Input records below:

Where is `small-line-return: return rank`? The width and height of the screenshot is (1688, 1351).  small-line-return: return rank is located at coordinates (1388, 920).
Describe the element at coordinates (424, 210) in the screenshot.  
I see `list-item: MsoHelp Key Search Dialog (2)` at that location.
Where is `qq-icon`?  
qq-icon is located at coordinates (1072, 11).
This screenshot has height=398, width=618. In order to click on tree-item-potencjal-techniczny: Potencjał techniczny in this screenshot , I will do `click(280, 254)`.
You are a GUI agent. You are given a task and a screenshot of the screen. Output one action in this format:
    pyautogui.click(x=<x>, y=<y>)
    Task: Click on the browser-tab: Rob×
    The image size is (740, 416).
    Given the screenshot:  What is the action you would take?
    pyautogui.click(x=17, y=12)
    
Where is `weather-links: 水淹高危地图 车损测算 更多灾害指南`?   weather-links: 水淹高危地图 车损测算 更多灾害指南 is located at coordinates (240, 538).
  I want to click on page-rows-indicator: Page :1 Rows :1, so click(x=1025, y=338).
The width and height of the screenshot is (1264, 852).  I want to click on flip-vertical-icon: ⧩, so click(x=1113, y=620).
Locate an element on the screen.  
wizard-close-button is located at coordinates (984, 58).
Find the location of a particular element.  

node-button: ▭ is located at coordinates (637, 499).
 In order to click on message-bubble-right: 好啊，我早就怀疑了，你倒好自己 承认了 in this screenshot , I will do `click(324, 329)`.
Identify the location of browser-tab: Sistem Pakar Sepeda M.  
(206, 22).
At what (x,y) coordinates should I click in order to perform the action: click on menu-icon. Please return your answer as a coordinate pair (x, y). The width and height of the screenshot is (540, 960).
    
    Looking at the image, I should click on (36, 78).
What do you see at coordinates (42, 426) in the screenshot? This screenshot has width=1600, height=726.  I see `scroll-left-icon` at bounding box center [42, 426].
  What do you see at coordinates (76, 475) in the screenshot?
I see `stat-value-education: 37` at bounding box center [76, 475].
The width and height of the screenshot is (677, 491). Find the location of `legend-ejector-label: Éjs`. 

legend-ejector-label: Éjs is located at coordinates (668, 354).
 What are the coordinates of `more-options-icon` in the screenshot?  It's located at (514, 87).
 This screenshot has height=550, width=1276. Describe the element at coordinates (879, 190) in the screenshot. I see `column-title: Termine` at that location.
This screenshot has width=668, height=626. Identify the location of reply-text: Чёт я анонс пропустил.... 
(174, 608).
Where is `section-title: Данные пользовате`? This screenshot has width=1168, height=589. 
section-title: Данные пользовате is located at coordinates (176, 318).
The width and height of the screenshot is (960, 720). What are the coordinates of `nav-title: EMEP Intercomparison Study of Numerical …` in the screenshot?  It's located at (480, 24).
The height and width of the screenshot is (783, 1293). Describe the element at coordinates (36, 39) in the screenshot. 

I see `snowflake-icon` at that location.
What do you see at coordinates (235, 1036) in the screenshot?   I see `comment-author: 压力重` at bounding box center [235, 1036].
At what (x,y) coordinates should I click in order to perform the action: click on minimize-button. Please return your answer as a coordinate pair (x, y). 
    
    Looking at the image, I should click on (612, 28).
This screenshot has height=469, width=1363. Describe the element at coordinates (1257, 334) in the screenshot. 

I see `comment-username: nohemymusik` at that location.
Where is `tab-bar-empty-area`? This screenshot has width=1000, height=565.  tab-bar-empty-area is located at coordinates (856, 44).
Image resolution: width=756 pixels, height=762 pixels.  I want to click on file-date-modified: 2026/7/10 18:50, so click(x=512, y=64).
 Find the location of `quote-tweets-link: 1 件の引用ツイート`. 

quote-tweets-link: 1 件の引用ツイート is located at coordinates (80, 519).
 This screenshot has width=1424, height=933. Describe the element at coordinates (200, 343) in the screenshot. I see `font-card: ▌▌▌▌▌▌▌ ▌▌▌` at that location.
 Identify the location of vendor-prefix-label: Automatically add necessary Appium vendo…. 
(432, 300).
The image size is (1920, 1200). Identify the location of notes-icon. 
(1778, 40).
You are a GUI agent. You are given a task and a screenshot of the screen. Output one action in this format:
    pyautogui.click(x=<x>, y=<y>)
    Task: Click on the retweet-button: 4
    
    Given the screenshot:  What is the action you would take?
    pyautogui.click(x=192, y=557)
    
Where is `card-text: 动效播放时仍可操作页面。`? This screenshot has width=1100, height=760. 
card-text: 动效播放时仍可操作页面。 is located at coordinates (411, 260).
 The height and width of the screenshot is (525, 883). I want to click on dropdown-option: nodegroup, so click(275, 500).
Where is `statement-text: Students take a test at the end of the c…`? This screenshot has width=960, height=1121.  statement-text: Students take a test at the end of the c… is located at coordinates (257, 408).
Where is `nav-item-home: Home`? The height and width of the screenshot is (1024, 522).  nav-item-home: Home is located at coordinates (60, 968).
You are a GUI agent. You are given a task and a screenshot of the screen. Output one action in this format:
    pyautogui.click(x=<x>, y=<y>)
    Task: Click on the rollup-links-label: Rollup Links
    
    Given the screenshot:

End of Input records.

## Exercise requirements
Reproduce every one of the lines above word for word, with no alterations.

## Answer section
Where is `small-line-return: return rank`? The width and height of the screenshot is (1688, 1351).  small-line-return: return rank is located at coordinates (1388, 920).
Describe the element at coordinates (424, 210) in the screenshot.  
I see `list-item: MsoHelp Key Search Dialog (2)` at that location.
Where is `qq-icon`?  
qq-icon is located at coordinates (1072, 11).
This screenshot has height=398, width=618. In order to click on tree-item-potencjal-techniczny: Potencjał techniczny in this screenshot , I will do `click(280, 254)`.
You are a GUI agent. You are given a task and a screenshot of the screen. Output one action in this format:
    pyautogui.click(x=<x>, y=<y>)
    Task: Click on the browser-tab: Rob×
    The image size is (740, 416).
    Given the screenshot:  What is the action you would take?
    pyautogui.click(x=17, y=12)
    
Where is `weather-links: 水淹高危地图 车损测算 更多灾害指南`?   weather-links: 水淹高危地图 车损测算 更多灾害指南 is located at coordinates (240, 538).
  I want to click on page-rows-indicator: Page :1 Rows :1, so click(x=1025, y=338).
The width and height of the screenshot is (1264, 852).  I want to click on flip-vertical-icon: ⧩, so click(x=1113, y=620).
Locate an element on the screen.  
wizard-close-button is located at coordinates (984, 58).
Find the location of a particular element.  

node-button: ▭ is located at coordinates (637, 499).
 In order to click on message-bubble-right: 好啊，我早就怀疑了，你倒好自己 承认了 in this screenshot , I will do `click(324, 329)`.
Identify the location of browser-tab: Sistem Pakar Sepeda M.  
(206, 22).
At what (x,y) coordinates should I click in order to perform the action: click on menu-icon. Please return your answer as a coordinate pair (x, y). The width and height of the screenshot is (540, 960).
    
    Looking at the image, I should click on (36, 78).
What do you see at coordinates (42, 426) in the screenshot? This screenshot has width=1600, height=726.  I see `scroll-left-icon` at bounding box center [42, 426].
  What do you see at coordinates (76, 475) in the screenshot?
I see `stat-value-education: 37` at bounding box center [76, 475].
The width and height of the screenshot is (677, 491). Find the location of `legend-ejector-label: Éjs`. 

legend-ejector-label: Éjs is located at coordinates (668, 354).
 What are the coordinates of `more-options-icon` in the screenshot?  It's located at (514, 87).
 This screenshot has height=550, width=1276. Describe the element at coordinates (879, 190) in the screenshot. I see `column-title: Termine` at that location.
This screenshot has width=668, height=626. Identify the location of reply-text: Чёт я анонс пропустил.... 
(174, 608).
Where is `section-title: Данные пользовате`? This screenshot has width=1168, height=589. 
section-title: Данные пользовате is located at coordinates (176, 318).
The width and height of the screenshot is (960, 720). What are the coordinates of `nav-title: EMEP Intercomparison Study of Numerical …` in the screenshot?  It's located at (480, 24).
The height and width of the screenshot is (783, 1293). Describe the element at coordinates (36, 39) in the screenshot. 

I see `snowflake-icon` at that location.
What do you see at coordinates (235, 1036) in the screenshot?   I see `comment-author: 压力重` at bounding box center [235, 1036].
At what (x,y) coordinates should I click in order to perform the action: click on minimize-button. Please return your answer as a coordinate pair (x, y). 
    
    Looking at the image, I should click on (612, 28).
This screenshot has height=469, width=1363. Describe the element at coordinates (1257, 334) in the screenshot. 

I see `comment-username: nohemymusik` at that location.
Where is `tab-bar-empty-area`? This screenshot has width=1000, height=565.  tab-bar-empty-area is located at coordinates (856, 44).
Image resolution: width=756 pixels, height=762 pixels.  I want to click on file-date-modified: 2026/7/10 18:50, so click(x=512, y=64).
 Find the location of `quote-tweets-link: 1 件の引用ツイート`. 

quote-tweets-link: 1 件の引用ツイート is located at coordinates (80, 519).
 This screenshot has width=1424, height=933. Describe the element at coordinates (200, 343) in the screenshot. I see `font-card: ▌▌▌▌▌▌▌ ▌▌▌` at that location.
 Identify the location of vendor-prefix-label: Automatically add necessary Appium vendo…. 
(432, 300).
The image size is (1920, 1200). Identify the location of notes-icon. 
(1778, 40).
You are a GUI agent. You are given a task and a screenshot of the screen. Output one action in this format:
    pyautogui.click(x=<x>, y=<y>)
    Task: Click on the retweet-button: 4
    
    Given the screenshot:  What is the action you would take?
    pyautogui.click(x=192, y=557)
    
Where is `card-text: 动效播放时仍可操作页面。`? This screenshot has width=1100, height=760. 
card-text: 动效播放时仍可操作页面。 is located at coordinates (411, 260).
 The height and width of the screenshot is (525, 883). I want to click on dropdown-option: nodegroup, so click(275, 500).
Where is `statement-text: Students take a test at the end of the c…`? This screenshot has width=960, height=1121.  statement-text: Students take a test at the end of the c… is located at coordinates (257, 408).
Where is `nav-item-home: Home`? The height and width of the screenshot is (1024, 522).  nav-item-home: Home is located at coordinates (60, 968).
You are a GUI agent. You are given a task and a screenshot of the screen. Output one action in this format:
    pyautogui.click(x=<x>, y=<y>)
    Task: Click on the rollup-links-label: Rollup Links
    
    Given the screenshot:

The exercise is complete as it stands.